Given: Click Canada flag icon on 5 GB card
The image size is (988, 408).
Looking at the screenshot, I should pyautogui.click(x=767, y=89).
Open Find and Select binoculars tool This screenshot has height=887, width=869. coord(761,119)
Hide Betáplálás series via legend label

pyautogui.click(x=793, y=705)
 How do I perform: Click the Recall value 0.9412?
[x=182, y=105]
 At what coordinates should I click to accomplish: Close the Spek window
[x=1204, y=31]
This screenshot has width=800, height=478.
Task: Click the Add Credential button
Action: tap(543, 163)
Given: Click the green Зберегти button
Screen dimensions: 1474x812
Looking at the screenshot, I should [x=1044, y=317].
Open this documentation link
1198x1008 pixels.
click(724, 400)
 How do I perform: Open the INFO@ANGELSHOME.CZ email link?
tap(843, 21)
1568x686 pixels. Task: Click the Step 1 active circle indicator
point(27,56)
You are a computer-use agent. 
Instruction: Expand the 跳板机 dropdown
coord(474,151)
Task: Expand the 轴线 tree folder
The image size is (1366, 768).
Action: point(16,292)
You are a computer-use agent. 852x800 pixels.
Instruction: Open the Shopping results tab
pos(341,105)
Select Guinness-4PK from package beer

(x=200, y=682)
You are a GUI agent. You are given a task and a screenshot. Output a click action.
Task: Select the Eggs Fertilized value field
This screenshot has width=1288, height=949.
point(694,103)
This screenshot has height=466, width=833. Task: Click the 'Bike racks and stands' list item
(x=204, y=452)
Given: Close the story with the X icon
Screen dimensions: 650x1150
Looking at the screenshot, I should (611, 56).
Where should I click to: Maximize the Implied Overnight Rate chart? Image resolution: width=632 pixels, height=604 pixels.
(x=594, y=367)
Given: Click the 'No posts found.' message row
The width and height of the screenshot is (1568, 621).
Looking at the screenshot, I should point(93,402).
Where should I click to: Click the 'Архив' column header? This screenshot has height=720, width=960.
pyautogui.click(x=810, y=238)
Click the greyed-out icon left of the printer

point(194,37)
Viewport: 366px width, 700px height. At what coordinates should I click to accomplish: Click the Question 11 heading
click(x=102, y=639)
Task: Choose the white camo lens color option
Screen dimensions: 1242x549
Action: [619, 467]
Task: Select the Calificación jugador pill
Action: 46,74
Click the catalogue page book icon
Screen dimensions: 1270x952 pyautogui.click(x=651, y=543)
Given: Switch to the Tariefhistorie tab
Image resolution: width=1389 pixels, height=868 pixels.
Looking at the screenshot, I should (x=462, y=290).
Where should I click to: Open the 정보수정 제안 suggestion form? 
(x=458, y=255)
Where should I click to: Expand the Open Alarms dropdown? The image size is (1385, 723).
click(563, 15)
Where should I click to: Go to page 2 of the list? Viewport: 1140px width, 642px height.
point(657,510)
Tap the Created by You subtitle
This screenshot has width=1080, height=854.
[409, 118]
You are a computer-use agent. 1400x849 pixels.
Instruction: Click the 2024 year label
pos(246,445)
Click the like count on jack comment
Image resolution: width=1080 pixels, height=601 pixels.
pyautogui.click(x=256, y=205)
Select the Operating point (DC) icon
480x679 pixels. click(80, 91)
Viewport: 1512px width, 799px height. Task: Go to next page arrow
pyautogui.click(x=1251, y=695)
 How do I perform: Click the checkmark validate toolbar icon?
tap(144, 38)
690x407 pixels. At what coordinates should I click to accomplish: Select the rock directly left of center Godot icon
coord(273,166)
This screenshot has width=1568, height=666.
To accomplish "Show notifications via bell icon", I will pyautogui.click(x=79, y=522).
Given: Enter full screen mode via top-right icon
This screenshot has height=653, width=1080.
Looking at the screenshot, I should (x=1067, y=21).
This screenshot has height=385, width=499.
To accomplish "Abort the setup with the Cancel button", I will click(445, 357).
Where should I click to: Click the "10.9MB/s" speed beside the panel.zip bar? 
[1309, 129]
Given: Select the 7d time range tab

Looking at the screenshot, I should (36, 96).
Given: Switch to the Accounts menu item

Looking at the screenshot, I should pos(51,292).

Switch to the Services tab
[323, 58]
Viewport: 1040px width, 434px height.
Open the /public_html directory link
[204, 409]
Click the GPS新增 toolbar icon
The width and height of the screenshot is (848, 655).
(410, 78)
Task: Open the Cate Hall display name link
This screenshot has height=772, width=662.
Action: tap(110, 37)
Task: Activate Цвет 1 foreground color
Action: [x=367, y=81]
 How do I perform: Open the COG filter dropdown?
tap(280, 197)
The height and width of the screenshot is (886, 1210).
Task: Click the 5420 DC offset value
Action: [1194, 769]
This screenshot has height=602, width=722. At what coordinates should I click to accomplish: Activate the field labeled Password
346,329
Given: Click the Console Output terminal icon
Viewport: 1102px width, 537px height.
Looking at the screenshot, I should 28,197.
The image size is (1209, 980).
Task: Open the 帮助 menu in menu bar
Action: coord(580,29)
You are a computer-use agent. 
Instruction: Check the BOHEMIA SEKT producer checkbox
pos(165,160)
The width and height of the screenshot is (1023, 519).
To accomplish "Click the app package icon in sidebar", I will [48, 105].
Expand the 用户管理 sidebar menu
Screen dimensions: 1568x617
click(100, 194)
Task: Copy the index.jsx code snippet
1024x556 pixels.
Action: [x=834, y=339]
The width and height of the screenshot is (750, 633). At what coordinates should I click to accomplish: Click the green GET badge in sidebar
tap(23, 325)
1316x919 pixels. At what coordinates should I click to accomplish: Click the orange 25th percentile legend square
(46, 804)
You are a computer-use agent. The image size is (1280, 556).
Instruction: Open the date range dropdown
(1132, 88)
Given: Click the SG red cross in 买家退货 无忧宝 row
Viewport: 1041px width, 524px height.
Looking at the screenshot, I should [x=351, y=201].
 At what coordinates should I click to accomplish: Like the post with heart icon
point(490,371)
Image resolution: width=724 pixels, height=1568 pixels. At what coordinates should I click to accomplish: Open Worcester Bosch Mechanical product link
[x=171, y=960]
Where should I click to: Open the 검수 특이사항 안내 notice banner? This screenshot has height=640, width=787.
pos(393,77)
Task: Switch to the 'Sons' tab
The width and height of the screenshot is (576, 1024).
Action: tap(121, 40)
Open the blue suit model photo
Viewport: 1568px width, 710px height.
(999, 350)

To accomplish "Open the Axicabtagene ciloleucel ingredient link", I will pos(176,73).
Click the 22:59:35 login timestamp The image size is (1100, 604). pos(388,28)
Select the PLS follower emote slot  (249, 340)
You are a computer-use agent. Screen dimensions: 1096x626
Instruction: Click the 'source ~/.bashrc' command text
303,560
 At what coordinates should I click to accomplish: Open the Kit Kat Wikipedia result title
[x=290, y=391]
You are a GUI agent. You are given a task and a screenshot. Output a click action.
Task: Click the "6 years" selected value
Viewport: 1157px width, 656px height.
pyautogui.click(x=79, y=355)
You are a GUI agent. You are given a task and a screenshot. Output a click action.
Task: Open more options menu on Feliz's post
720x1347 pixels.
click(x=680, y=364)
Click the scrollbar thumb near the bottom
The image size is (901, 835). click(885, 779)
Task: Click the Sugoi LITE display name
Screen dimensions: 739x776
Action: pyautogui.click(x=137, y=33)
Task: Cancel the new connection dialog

◆ **WHAT NEEDS TO BE DONE**
Each record is to be repeated word for word, with none skipped.

◆ **EXERCISE RESULT**
Given: Click Canada flag icon on 5 GB card
The image size is (988, 408).
Looking at the screenshot, I should pyautogui.click(x=767, y=89).
Open Find and Select binoculars tool This screenshot has height=887, width=869. coord(761,119)
Hide Betáplálás series via legend label

pyautogui.click(x=793, y=705)
 How do I perform: Click the Recall value 0.9412?
[x=182, y=105]
 At what coordinates should I click to accomplish: Close the Spek window
[x=1204, y=31]
This screenshot has width=800, height=478.
Task: Click the Add Credential button
Action: tap(543, 163)
Given: Click the green Зберегти button
Screen dimensions: 1474x812
Looking at the screenshot, I should [x=1044, y=317].
Open this documentation link
1198x1008 pixels.
click(724, 400)
 How do I perform: Open the INFO@ANGELSHOME.CZ email link?
tap(843, 21)
1568x686 pixels. Task: Click the Step 1 active circle indicator
point(27,56)
You are a computer-use agent. 
Instruction: Expand the 跳板机 dropdown
coord(474,151)
Task: Expand the 轴线 tree folder
The image size is (1366, 768).
Action: point(16,292)
You are a computer-use agent. 852x800 pixels.
Instruction: Open the Shopping results tab
pos(341,105)
Select Guinness-4PK from package beer

(x=200, y=682)
You are a GUI agent. You are given a task and a screenshot. Output a click action.
Task: Select the Eggs Fertilized value field
This screenshot has width=1288, height=949.
point(694,103)
This screenshot has height=466, width=833. Task: Click the 'Bike racks and stands' list item
(x=204, y=452)
Given: Close the story with the X icon
Screen dimensions: 650x1150
Looking at the screenshot, I should (611, 56).
Where should I click to: Maximize the Implied Overnight Rate chart? Image resolution: width=632 pixels, height=604 pixels.
(x=594, y=367)
Given: Click the 'No posts found.' message row
The width and height of the screenshot is (1568, 621).
Looking at the screenshot, I should point(93,402).
Where should I click to: Click the 'Архив' column header? This screenshot has height=720, width=960.
pyautogui.click(x=810, y=238)
Click the greyed-out icon left of the printer

point(194,37)
Viewport: 366px width, 700px height. At what coordinates should I click to accomplish: Click the Question 11 heading
click(x=102, y=639)
Task: Choose the white camo lens color option
Screen dimensions: 1242x549
Action: [619, 467]
Task: Select the Calificación jugador pill
Action: 46,74
Click the catalogue page book icon
Screen dimensions: 1270x952 pyautogui.click(x=651, y=543)
Given: Switch to the Tariefhistorie tab
Image resolution: width=1389 pixels, height=868 pixels.
Looking at the screenshot, I should (x=462, y=290).
Where should I click to: Open the 정보수정 제안 suggestion form? 
(x=458, y=255)
Where should I click to: Expand the Open Alarms dropdown? The image size is (1385, 723).
click(563, 15)
Where should I click to: Go to page 2 of the list? Viewport: 1140px width, 642px height.
point(657,510)
Tap the Created by You subtitle
This screenshot has width=1080, height=854.
[409, 118]
You are a computer-use agent. 1400x849 pixels.
Instruction: Click the 2024 year label
pos(246,445)
Click the like count on jack comment
Image resolution: width=1080 pixels, height=601 pixels.
pyautogui.click(x=256, y=205)
Select the Operating point (DC) icon
480x679 pixels. click(80, 91)
Viewport: 1512px width, 799px height. Task: Go to next page arrow
pyautogui.click(x=1251, y=695)
 How do I perform: Click the checkmark validate toolbar icon?
tap(144, 38)
690x407 pixels. At what coordinates should I click to accomplish: Select the rock directly left of center Godot icon
coord(273,166)
This screenshot has width=1568, height=666.
To accomplish "Show notifications via bell icon", I will pyautogui.click(x=79, y=522).
Given: Enter full screen mode via top-right icon
This screenshot has height=653, width=1080.
Looking at the screenshot, I should (x=1067, y=21).
This screenshot has height=385, width=499.
To accomplish "Abort the setup with the Cancel button", I will click(445, 357).
Where should I click to: Click the "10.9MB/s" speed beside the panel.zip bar? 
[1309, 129]
Given: Select the 7d time range tab

Looking at the screenshot, I should (36, 96).
Given: Switch to the Accounts menu item

Looking at the screenshot, I should pos(51,292).

Switch to the Services tab
[323, 58]
Viewport: 1040px width, 434px height.
Open the /public_html directory link
[204, 409]
Click the GPS新增 toolbar icon
The width and height of the screenshot is (848, 655).
(410, 78)
Task: Open the Cate Hall display name link
This screenshot has height=772, width=662.
Action: tap(110, 37)
Task: Activate Цвет 1 foreground color
Action: [x=367, y=81]
 How do I perform: Open the COG filter dropdown?
tap(280, 197)
The height and width of the screenshot is (886, 1210).
Task: Click the 5420 DC offset value
Action: [1194, 769]
This screenshot has height=602, width=722. At what coordinates should I click to accomplish: Activate the field labeled Password
346,329
Given: Click the Console Output terminal icon
Viewport: 1102px width, 537px height.
Looking at the screenshot, I should 28,197.
The image size is (1209, 980).
Task: Open the 帮助 menu in menu bar
Action: coord(580,29)
You are a computer-use agent. 
Instruction: Check the BOHEMIA SEKT producer checkbox
pos(165,160)
The width and height of the screenshot is (1023, 519).
To accomplish "Click the app package icon in sidebar", I will [48, 105].
Expand the 用户管理 sidebar menu
Screen dimensions: 1568x617
click(100, 194)
Task: Copy the index.jsx code snippet
1024x556 pixels.
Action: [x=834, y=339]
The width and height of the screenshot is (750, 633). At what coordinates should I click to accomplish: Click the green GET badge in sidebar
tap(23, 325)
1316x919 pixels. At what coordinates should I click to accomplish: Click the orange 25th percentile legend square
(46, 804)
You are a computer-use agent. The image size is (1280, 556).
Instruction: Open the date range dropdown
(1132, 88)
Given: Click the SG red cross in 买家退货 无忧宝 row
Viewport: 1041px width, 524px height.
Looking at the screenshot, I should [x=351, y=201].
 At what coordinates should I click to accomplish: Like the post with heart icon
point(490,371)
Image resolution: width=724 pixels, height=1568 pixels. At what coordinates should I click to accomplish: Open Worcester Bosch Mechanical product link
[x=171, y=960]
Where should I click to: Open the 검수 특이사항 안내 notice banner? This screenshot has height=640, width=787.
pos(393,77)
Task: Switch to the 'Sons' tab
The width and height of the screenshot is (576, 1024).
Action: tap(121, 40)
Open the blue suit model photo
Viewport: 1568px width, 710px height.
(999, 350)

To accomplish "Open the Axicabtagene ciloleucel ingredient link", I will pos(176,73).
Click the 22:59:35 login timestamp The image size is (1100, 604). pos(388,28)
Select the PLS follower emote slot  (249, 340)
You are a computer-use agent. Screen dimensions: 1096x626
Instruction: Click the 'source ~/.bashrc' command text
303,560
 At what coordinates should I click to accomplish: Open the Kit Kat Wikipedia result title
[x=290, y=391]
You are a GUI agent. You are given a task and a screenshot. Output a click action.
Task: Click the "6 years" selected value
Viewport: 1157px width, 656px height.
pyautogui.click(x=79, y=355)
You are a GUI agent. You are given a task and a screenshot. Output a click action.
Task: Open more options menu on Feliz's post
720x1347 pixels.
click(x=680, y=364)
Click the scrollbar thumb near the bottom
The image size is (901, 835). click(885, 779)
Task: Click the Sugoi LITE display name
Screen dimensions: 739x776
Action: pyautogui.click(x=137, y=33)
Task: Cancel the new connection dialog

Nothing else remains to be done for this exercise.